Et le chef de l'Etat, s'il est le garant des institutions, se doit de défendre cette ambition, qui est le fondement du pacte social. Une justice partisane, fût-elle momentanément détournée de la vérité pour une noble cause, déchaînerait une révolution. En déclarant coupables les prévenus de l'affaire Clearstream avant qu'ils ne soient jugés, le chef de l'Etat nous signale un fait déplaisant, qui réapparaît de loin en loin depuis mai 2007 : celui que nous avons élu comme président n'est qu'un homme comme les autres.

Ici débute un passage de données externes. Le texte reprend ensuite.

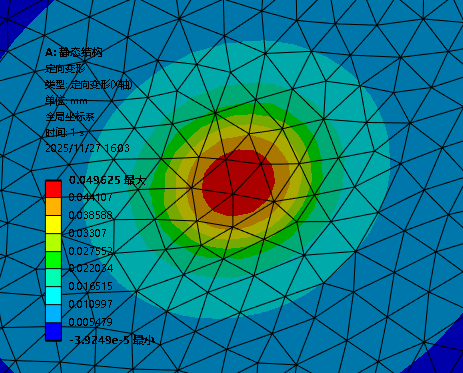
Task: Select the -3.9249e-5 最小 legend value
Action: point(112,340)
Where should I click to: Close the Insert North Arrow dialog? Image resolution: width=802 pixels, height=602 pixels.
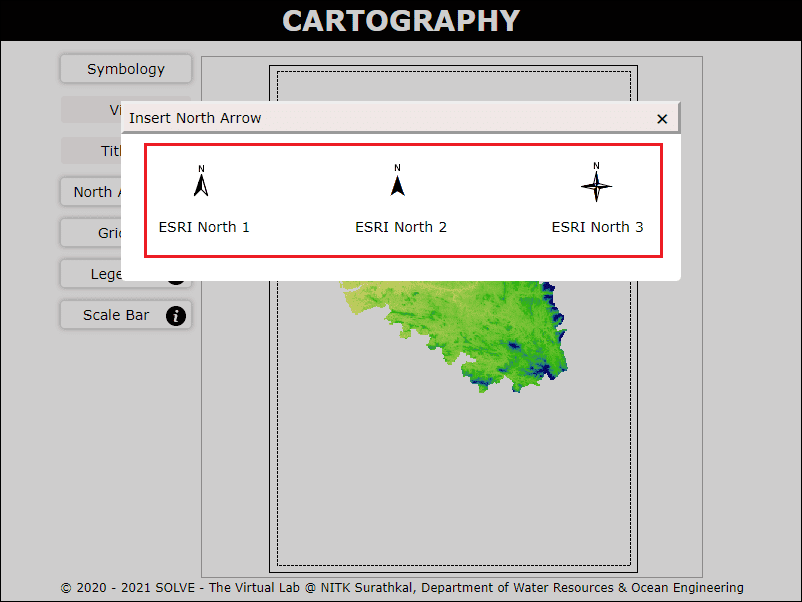(x=662, y=118)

Il est incapable de tempérer sa haine et d'ennoblir les sentiments mesquins qui nous submergent, nous, les citoyens ordinaires, lorsque le voisin fait du bruit avec sa perceuse et qu'on voudrait l'assassiner. Pour utiliser le vocabulaire des psychanalystes, Sarkozy est le président du "ça", celui des pulsions primitives que l'individu nourrit immanquablement contre la société. Malgré deux ans passés à l'Elysée, il n'est toujours pas le président du surmoi, porteur des attentes idéalisées des Français.

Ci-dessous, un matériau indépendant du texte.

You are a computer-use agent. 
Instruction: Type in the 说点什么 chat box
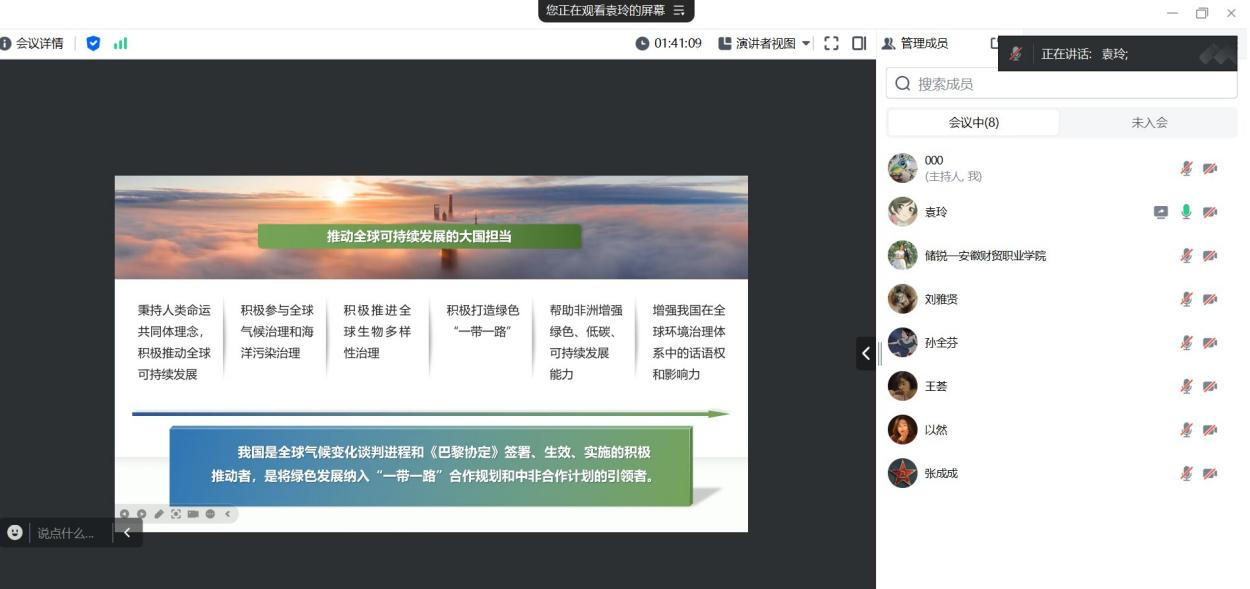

On juge un homme à la taille des ennemis qu'il se donne. Il y a quelque chose de dérisoire à voir le président de la république affronter, dans un prétoire, un informaticien de troisième zone et un haut fonctionnaire qui se prend pour Napoléon. Il ne faudrait pas que ce combat de titan nous fasse regretter Jacques Chirac, président immobile, qui a pourtant toujours eu la noblesse de ne pas attaquer en justice ses ennemis ou ses détracteurs, pour préserver la fonction.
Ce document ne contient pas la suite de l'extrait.